You’ve got to give the Winning Poker Network (WPN) credit. The guys who run the show over there are persistent. Less than a year after having its aggressive million dollar guaranteed tournament scuttled by Distributing Denial of Service (DDoS) attacks, the network is set to make that very same type of tourney a regular thing, not just special event.

The Winning Poker Network, populated by the likes of America’s Cardroom, BetCRIS, and Poker Host, recently announced that it has scheduled five separate million dollar guaranteed tournaments this fall. Each will have a $500 + $40 buy-in (satellites will be available) and at least $200,000 guaranteed for first place. The schedule for this tournaments is:

•    September 13th at 3:00pm ET
•    October 4th at 3:00pm ET
•    October 11th at 3:00pm ET
•    October 18th at 3:00pm ET
•    October 25th at 3:00pm ET

The network just hosted a million dollar tournament this weekend, drawing 1,939 players. Thus, with a $500 buy-in ($40 is the house fee), the prize pool only made it to $969,500 naturally, meaning that the network had to chip-in the extra money to get it up to a million bucks. The network also held million dollar guarantees in February and April.

Despite the overlay this past weekend, the Winning Poker Network and its member rooms must feel that they can pull this off, as drawing enough players to avoid an overlay (or at least not miss the guarantee by much) is no easy task for a network that is not exactly imposing in size. It is not the smallest of networks, as it has a seven-day average of 500 cash game players according to PokerScout, but that sort of traffic is not generally of the levels that will have one’s tables bursting at the seams (true, those are cash game numbers and we’re talking about a tournament, but these figures should be fairly strong indicators of tournament traffic).

And as mentioned, this all comes not long after WPN was victimized by a DDoS attack. In mid-December 2014, the network tried to host a million dollar tournament, only to have the DDoS attack cause all sorts of problems for the poker rooms and their players. Tables froze, players timed out, lag slowed everything down, etc. The network paused the tournament a couple times so its technicians could get things back under control, but it was to no avail. The decision was made to cancel the tournament after about four and a half hours of play. All buy-ins and fees were refunded.

The network had been subjected to the same attack a week before the tournament, but because the attacks stopped, management thought they were in the clear. In a video apology, WPN CEO Phil Nagy said, “Whoever was causing the Internet disconnections was waiting for the million [dollar guaranteed tournament]. The second that it started, it [the attack] started.”

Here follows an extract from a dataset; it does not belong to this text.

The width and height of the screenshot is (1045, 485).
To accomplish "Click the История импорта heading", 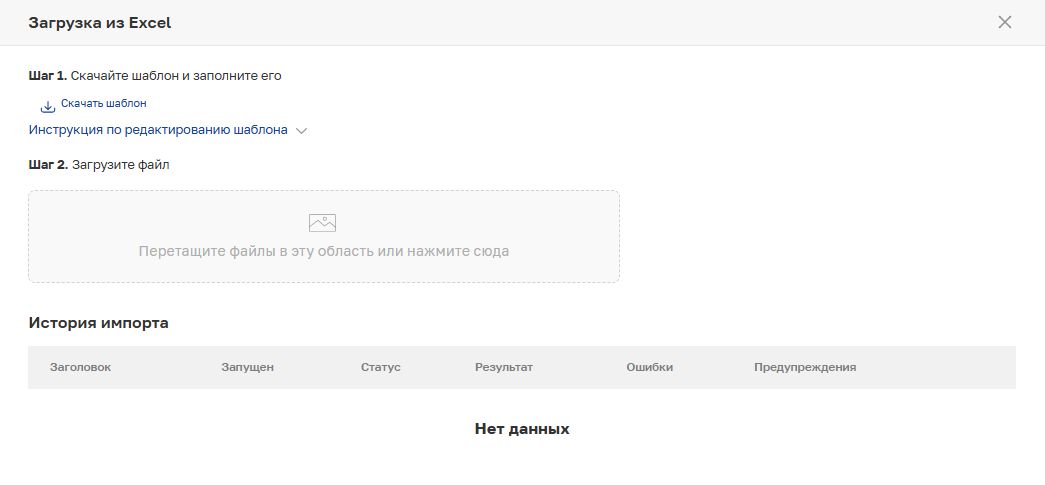I will (x=98, y=323).
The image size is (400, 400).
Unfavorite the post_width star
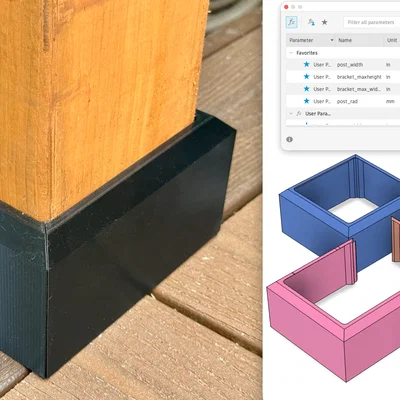(306, 64)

He was very distraught about the whole thing and tried to explain why the DDoS attack affected things the way it did. “When you have these internet connectivity issues, you have to filter out the bad traffic that’s coming in, that’s causing the internet connectivity issues, and with that, you filter out some good traffic. Hence, players get disconnected, but the site stays online,” he said.

The Winning Poker Network is one of the few networks that still accepts customers from the United States.